CLUSTERS of deoxyadenylic-thymidylic (dA-T) and deoxy-cytidylic-deoxyguanylic acid (dC-dG) residues have been detected in DNAs from many sources^1,2. The purine or pyrimidine clusters in denatured DNA can hybridise with complementary polyribonucleotides and the greater density of the complexes means that they can be separated from unreacted DNA by isopycnic centrifugation in CsCl or Cs₂SO₄ (refs 1 and 2). These clusters are estimated to be 10–100 residues long and are distributed throughout DNA at intervals of 10⁵–10⁶ daltons (ref. 3).
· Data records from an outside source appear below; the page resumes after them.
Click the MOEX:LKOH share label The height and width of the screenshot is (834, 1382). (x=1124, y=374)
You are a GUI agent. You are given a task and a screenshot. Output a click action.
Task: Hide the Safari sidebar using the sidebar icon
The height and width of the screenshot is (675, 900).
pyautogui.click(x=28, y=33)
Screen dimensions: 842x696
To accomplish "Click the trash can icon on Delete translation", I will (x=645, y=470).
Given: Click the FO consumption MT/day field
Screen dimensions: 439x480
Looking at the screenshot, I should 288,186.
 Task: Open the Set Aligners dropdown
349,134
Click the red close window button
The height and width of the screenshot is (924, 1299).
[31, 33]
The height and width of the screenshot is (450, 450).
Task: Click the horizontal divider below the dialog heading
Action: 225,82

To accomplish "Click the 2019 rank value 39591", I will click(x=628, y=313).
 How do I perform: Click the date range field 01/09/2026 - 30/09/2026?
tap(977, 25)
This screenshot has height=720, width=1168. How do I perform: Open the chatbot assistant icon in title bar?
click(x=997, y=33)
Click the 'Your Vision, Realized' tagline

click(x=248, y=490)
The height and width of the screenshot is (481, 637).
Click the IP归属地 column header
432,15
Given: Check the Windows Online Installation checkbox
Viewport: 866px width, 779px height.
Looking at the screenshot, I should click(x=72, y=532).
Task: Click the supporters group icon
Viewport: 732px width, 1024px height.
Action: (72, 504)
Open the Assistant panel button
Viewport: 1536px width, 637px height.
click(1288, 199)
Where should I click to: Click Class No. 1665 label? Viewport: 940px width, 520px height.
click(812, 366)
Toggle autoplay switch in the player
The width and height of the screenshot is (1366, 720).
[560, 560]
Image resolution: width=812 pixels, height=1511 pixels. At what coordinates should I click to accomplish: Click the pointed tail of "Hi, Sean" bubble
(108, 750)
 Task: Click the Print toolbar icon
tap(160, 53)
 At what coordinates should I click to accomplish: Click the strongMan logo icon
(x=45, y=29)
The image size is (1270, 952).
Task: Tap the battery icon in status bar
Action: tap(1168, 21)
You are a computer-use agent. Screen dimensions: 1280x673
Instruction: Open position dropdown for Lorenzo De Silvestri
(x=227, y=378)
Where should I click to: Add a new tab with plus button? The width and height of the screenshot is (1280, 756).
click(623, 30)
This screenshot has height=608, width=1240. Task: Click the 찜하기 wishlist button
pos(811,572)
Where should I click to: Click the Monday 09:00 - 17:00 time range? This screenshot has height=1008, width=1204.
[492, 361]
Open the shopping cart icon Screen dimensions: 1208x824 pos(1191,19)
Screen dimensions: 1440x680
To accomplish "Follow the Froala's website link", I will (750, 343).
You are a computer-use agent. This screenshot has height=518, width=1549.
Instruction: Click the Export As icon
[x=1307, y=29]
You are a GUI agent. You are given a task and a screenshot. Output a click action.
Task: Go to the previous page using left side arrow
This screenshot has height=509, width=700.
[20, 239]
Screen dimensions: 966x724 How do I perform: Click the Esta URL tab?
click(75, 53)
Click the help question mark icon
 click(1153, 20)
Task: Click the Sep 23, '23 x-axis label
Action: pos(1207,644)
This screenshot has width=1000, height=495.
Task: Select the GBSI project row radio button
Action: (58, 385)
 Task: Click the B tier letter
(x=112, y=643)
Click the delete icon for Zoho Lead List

The dC-dG clusters have been implicated in the regulation of transcription in viruses^4–8 bacteria^1,9 and in nuclei (P. K. Bhattacharya and H.K. unpublished) from eukaryotic cells (for reviews see refs 3 and 10). Less is known about the function of clusters of dA–T residues which are as common in most DNAs¹. Although in adenoviruses the presence of dA-T clusters has been correlated with the oncogenic potential¹¹ and Borst and Ruttenberg¹² found runs of dT on the transcribed strand of mitochondrial DNA no further efforts have been made to associate regulatory or other functions with the presence of these clusters. We now report observations which suggest that clusters of dA-T may be involved in the initiation of DNA synthesis. The rationale for our investigation was that if such clusters were detected at or near the replication origin it would be consistent with the proposition that they function in the initiation of DNA replication.